Reputation: 67
In the example below, I have a function (meansd
) that returns the mean of a vector and optionally returns the standard deviation as well. When combining [.data.table
, the .
/list
syntax in j
and by
the ideal result that is long on by, but wide on metric (e.g. the mean and sd returned by the function) as shown in the dcast
result.
Is it possible to get the result of the dcast
call directly from a call to [.data.table
similar to a[, .(meansd(var1, T), meansd(var1, T)), by = bvar]
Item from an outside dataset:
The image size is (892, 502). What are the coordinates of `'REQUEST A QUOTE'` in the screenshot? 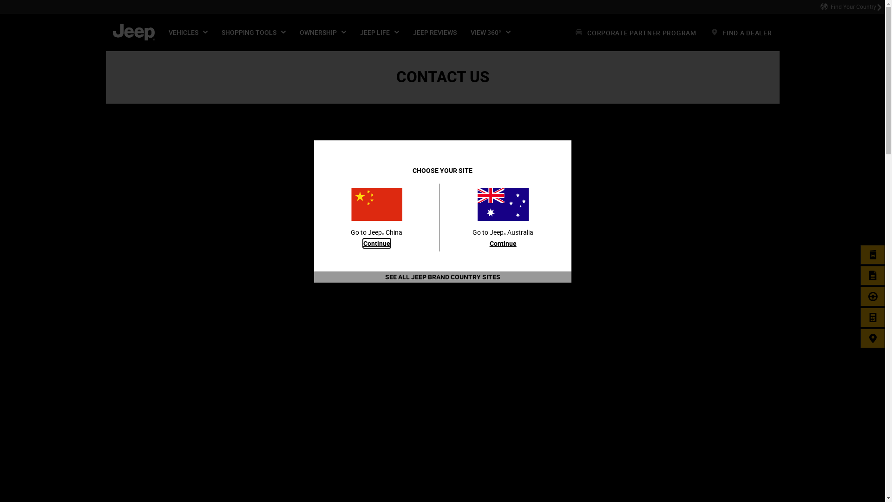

(and therefore skip the dcast step)? Or does the error from the last example (combining transpose and by) mean I'm out of luck?
library('data.table')
a = data.table(var1 = c(1,2,3,10,123,12,31,4,6,2), bvar = 1:2)
meansd = function(x, sd = TRUE){
if(!sd) return(mean(x))
return(list(mean = mean(x), sd = sd(x)))
}
#Presumable syntax:
a[, .(meansd(var1, T), meansd(var1, T)), by = bvar] #data are long on metric which is not ideal
#> bvar V1 V2
#> 1: 1 32.8 32.8
#> 2: 1 51.8575 51.8575
#> 3: 2 6 6
#> 4: 2 4.690416 4.690416
#What I was hoping the output would be (dcast call results):
ideal = a[, .(meansd(var1, T), meansd(var1, T)), by = bvar]
ideal[, metric := rep(c('mean', 'sd'),2)]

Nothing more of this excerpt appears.